(Source records)
========================================
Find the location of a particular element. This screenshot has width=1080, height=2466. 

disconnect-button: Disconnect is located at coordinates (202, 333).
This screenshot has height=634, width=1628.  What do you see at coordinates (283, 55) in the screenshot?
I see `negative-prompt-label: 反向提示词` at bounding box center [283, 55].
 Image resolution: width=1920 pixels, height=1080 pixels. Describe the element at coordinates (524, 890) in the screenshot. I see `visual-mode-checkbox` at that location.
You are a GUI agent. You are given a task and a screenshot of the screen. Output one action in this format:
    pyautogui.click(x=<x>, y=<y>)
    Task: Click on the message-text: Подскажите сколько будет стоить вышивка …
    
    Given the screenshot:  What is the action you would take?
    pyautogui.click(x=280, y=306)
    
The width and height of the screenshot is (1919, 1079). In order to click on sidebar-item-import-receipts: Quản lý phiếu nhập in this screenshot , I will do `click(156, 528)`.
========================================
What is expected - Rewrite the listing above as a JSON list of strings, one string per line, leaving out blank lines.

Answer to this task -
[
  "Find the location of a particular element. This screenshot has width=1080, height=2466. ",
  "disconnect-button: Disconnect is located at coordinates (202, 333).",
  "This screenshot has height=634, width=1628.  What do you see at coordinates (283, 55) in the screenshot?",
  "I see `negative-prompt-label: 反向提示词` at bounding box center [283, 55].",
  " Image resolution: width=1920 pixels, height=1080 pixels. Describe the element at coordinates (524, 890) in the screenshot. I see `visual-mode-checkbox` at that location.",
  "You are a GUI agent. You are given a task and a screenshot of the screen. Output one action in this format:",
  "    pyautogui.click(x=<x>, y=<y>)",
  "    Task: Click on the message-text: Подскажите сколько будет стоить вышивка …",
  "    Given the screenshot:  What is the action you would take?",
  "    pyautogui.click(x=280, y=306)",
  "The width and height of the screenshot is (1919, 1079). In order to click on sidebar-item-import-receipts: Quản lý phiếu nhập in this screenshot , I will do `click(156, 528)`."
]